To share your repo using GitHub (or Git alone or another provider such as GitLab or Bitbucket) makes it easy to collaborate with others and also to work with your projects from different computers. This is often done for software development, including for R packages. To collaborate within projects including sensitive health data, however, is often a bit more difficult. For this course we will only use synthetic data and can therefore be less careful for now. It is otherwise common to only share selected parts (such as the finalized R code) through GitHub and to use bare Git for collaboration on a secure server. To share R code for a research paper, it is also recommended to use a fixed version of the GitHub repo. This can be achieved by linking the GitHub repo to Zenodo or other services.

Source code for the STA220 website

The course web site is itself a GitHub repo! You can see a small link and icon “View source” in the right hand menu. Clone the repo locally, “fork it”, play around! File an issue or make some edits if you find anything to improve! Make a “pull request” if you have concrete suggestions!

Note, it is technically easy to reuse code from GitHub. Some repositories might nevertheless have associated licenses, which you should of course respect. Take a look at the LICENSE file for the popular dplyr package. R packages which are also distributed through CRAN have permissive licenses but their exact content may vary. There is no license file attached to the course web site yet, you might suggest one in a pull request or file an issue :-)
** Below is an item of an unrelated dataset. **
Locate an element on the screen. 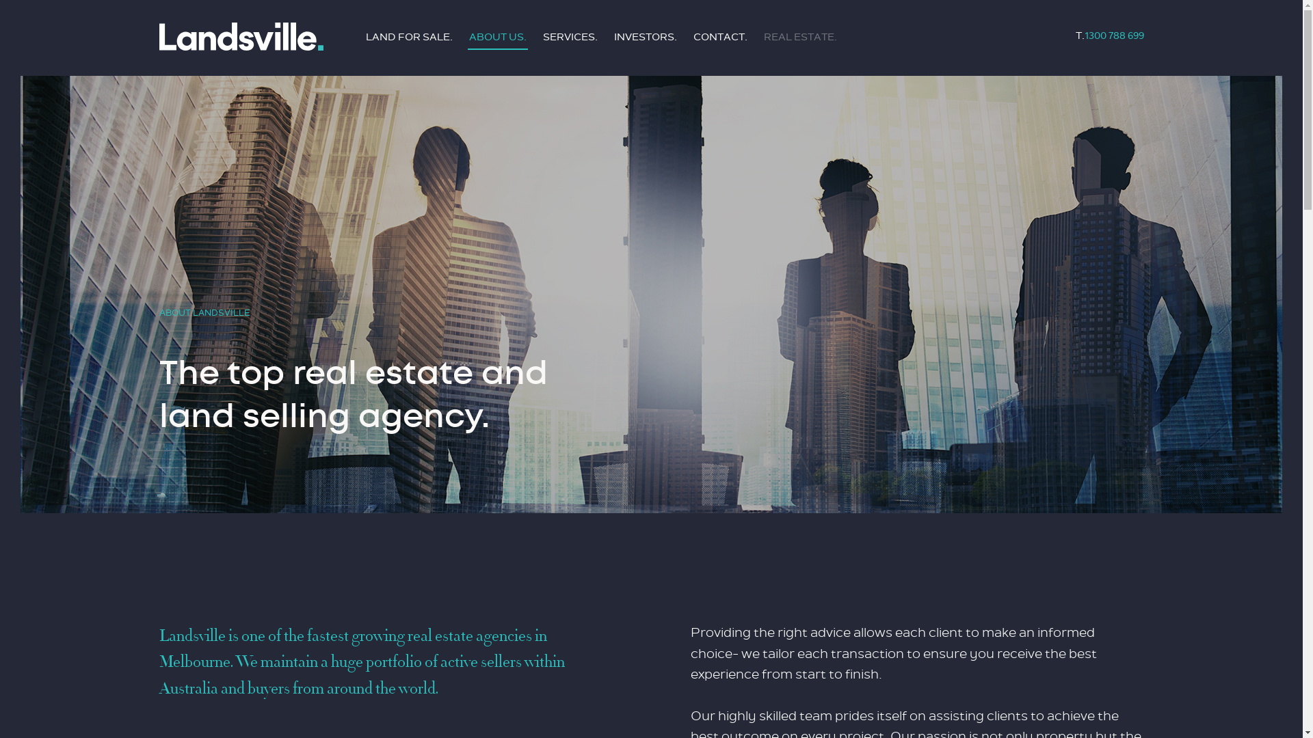 The height and width of the screenshot is (738, 1313). 'LAND FOR SALE.' is located at coordinates (407, 36).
(Try to) contribute to an R package

ROpenSci is an open community of R developers. Help them according to their instructions here: https://contributing.ropensci.org/resources.html#issues

  1. Read the instructions above.
  2. Look for an open issue (start with the “good first issue” or “documentation” issue lists)
  3. Read everything that is written/discussed in your issue of choice and try to understand the problem/task.
  4. When you have picked an issue, clone the relevant GitHub repo to your computer and try to identify which file(s) etc should be modified in order to fix/investigate the issue further.
  5. Try to fix the issue! Note that this can be (VERY!) difficult and you don’t have to actually fix it if it seems impossible. But don’t give up to easy!
  6. Submit your changes locally with an informative message and a reference to #N (where N is the issue number). Do this regardless if you fixed the issue or not.
  7. If you were able to fix the issue, submit your suggested changes back to GitHub (don’t do this if you were not able to fix it).
  8. If you were not able to fix the issue, but if you gained some insights which might be relevant for the community, share those in the open issue! This might be as simple as reacting to an already stated comment (for example click on the smiley at the end of a comment you agree with and chose a relevant emoji).

Additional practice

Please note the “Reading and practicing” section in the beginning of EL4 (homework).